TW201421303A - Touch display device and driving method thereof - Google Patents

Abstract

The invention provides a touch display device including: a lower substrate comprising an inner surface where a thin film transistor array with a plurality of gate electrodes arranged in parallel is formed and an outer surface, an upper substrate comprising an inner surface facing the lower substrate and an outer surface, and a sensing electrode layer formed on the outer surface of the lower substrate or the upper substrate, wherein the plurality of gate electrodes supply driving signals for the sensing electrode layer to sense touch inputs.

Description

Touch display device and driving method thereof

The present invention relates to a touch display device and a driving method thereof, and more particularly to a touch display device using a gate driver to output a touch sensing driving signal and a driving method thereof.

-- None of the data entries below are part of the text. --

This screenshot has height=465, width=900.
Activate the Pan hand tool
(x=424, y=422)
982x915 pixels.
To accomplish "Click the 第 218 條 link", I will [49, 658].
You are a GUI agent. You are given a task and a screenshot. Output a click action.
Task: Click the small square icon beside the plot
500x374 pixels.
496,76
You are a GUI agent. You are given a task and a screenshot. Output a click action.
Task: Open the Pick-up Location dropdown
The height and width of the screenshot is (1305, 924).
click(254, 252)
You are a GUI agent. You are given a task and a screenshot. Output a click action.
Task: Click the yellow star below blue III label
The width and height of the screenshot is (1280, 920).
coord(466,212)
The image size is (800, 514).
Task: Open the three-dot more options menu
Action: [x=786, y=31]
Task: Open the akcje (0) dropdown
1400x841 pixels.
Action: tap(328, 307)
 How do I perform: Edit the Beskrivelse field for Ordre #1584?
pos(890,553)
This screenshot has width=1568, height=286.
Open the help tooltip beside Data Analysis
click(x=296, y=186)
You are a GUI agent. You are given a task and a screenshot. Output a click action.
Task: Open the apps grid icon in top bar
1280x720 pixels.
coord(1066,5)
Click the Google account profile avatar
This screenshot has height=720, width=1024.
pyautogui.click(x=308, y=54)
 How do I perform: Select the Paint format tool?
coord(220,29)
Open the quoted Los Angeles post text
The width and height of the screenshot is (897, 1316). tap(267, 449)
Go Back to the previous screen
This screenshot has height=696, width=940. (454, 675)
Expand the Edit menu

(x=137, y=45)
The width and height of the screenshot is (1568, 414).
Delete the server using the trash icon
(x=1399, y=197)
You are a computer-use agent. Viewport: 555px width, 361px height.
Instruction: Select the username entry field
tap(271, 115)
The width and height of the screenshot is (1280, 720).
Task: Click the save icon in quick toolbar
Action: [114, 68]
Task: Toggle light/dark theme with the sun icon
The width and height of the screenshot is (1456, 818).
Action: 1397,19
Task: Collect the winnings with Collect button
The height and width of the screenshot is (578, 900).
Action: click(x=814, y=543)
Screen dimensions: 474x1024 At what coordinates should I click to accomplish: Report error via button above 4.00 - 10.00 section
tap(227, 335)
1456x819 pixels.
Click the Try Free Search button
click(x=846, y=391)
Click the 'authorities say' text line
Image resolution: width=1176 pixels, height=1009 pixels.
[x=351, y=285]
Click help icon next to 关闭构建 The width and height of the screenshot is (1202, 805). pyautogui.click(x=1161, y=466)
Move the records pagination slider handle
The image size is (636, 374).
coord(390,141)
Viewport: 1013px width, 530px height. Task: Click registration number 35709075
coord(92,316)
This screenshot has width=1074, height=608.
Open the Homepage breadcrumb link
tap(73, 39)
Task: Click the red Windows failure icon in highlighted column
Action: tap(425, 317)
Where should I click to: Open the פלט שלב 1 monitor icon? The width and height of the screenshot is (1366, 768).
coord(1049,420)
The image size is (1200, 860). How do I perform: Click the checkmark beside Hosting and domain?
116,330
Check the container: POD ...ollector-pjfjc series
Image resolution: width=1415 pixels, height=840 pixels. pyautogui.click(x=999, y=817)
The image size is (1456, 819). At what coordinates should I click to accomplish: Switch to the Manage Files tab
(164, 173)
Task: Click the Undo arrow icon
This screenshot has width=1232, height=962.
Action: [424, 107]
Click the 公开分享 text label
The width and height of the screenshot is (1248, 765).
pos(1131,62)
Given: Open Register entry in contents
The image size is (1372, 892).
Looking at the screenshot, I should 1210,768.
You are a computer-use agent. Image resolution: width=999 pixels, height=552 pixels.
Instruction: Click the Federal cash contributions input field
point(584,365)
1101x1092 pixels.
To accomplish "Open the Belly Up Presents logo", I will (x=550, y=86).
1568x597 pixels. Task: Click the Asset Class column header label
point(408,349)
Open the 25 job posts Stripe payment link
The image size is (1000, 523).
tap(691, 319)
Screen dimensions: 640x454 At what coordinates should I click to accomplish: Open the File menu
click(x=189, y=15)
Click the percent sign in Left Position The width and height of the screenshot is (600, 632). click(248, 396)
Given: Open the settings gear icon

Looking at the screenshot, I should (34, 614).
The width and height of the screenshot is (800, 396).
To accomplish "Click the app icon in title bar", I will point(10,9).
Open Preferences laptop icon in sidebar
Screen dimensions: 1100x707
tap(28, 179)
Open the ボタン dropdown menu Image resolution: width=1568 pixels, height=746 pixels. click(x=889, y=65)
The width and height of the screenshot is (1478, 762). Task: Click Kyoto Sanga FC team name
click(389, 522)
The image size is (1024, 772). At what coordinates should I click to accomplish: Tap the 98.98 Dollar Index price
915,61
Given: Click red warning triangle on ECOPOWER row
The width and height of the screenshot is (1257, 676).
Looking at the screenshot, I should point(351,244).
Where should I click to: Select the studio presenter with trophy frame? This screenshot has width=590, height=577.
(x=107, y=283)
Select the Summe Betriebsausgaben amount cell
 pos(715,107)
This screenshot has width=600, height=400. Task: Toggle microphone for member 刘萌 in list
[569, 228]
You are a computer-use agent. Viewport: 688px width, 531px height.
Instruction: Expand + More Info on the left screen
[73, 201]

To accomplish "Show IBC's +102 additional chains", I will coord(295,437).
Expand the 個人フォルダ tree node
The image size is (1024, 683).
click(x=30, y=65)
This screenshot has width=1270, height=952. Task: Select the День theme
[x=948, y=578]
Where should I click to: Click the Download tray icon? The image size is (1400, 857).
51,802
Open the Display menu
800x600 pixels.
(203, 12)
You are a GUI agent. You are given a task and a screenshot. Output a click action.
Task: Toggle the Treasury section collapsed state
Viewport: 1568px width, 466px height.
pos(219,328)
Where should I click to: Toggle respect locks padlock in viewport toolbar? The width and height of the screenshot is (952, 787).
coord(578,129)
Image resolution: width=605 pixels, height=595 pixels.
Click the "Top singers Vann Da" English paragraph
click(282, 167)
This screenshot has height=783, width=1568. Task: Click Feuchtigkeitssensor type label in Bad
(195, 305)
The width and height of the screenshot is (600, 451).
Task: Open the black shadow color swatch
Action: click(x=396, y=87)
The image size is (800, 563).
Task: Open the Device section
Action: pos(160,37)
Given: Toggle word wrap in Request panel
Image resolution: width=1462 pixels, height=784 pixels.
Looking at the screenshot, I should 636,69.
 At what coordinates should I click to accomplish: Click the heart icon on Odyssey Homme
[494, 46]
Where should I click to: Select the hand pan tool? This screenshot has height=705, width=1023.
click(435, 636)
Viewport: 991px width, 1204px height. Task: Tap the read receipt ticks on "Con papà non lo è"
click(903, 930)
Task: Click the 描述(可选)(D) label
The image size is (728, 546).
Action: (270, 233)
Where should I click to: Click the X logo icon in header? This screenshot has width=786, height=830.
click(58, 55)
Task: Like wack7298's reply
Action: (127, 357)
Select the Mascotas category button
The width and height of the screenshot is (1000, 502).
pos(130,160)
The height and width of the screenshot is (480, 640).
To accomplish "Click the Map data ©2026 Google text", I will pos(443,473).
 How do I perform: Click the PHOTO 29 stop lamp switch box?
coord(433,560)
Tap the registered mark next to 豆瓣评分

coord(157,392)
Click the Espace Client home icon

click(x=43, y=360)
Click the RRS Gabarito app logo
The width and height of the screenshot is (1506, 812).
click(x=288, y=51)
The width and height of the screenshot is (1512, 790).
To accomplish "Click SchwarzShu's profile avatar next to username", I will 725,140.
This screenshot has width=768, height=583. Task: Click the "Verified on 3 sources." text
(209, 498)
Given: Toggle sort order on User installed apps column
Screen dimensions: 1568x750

In the touch display technology, the touch sensor needs to have a driving electrode layer and a sensing electrode layer, and the touch sensing driving signals are sequentially output to the driving electrodes in the driving electrode layer, and each of the sensing electrode layers The sensing electrodes are used to sense changes in the signal. When the user's finger or other touch object touches, the coupling capacitance between the electrode layers where the touch position is located may be different due to the addition of the capacitance between the finger and the electrode layer, and the control chip calculates the difference by detecting the difference. Touch location.

In this configuration, regardless of whether the driving electrode layer and the sensing electrode layer are formed on the same plane and bridged through the bridge, or formed on two opposite surfaces of the substrate, multiple masks must be used in the process. The panel's yield and cost are both a big test.

Therefore, various panel manufacturers began to develop single-layer touch sensors in order to reduce manufacturing costs and device thickness. However, most of the current single-layer touch sensing technologies cannot provide multi-touch and high precision, so that the single-layer touch sensing technology can only be applied to lower-order products and cannot improve the product value.

In view of the above, the present invention provides a touch display device and a driving method thereof, which use a gate driver to output a touch sensing driving signal to achieve a cost reduction and high precision multi-touch requirement.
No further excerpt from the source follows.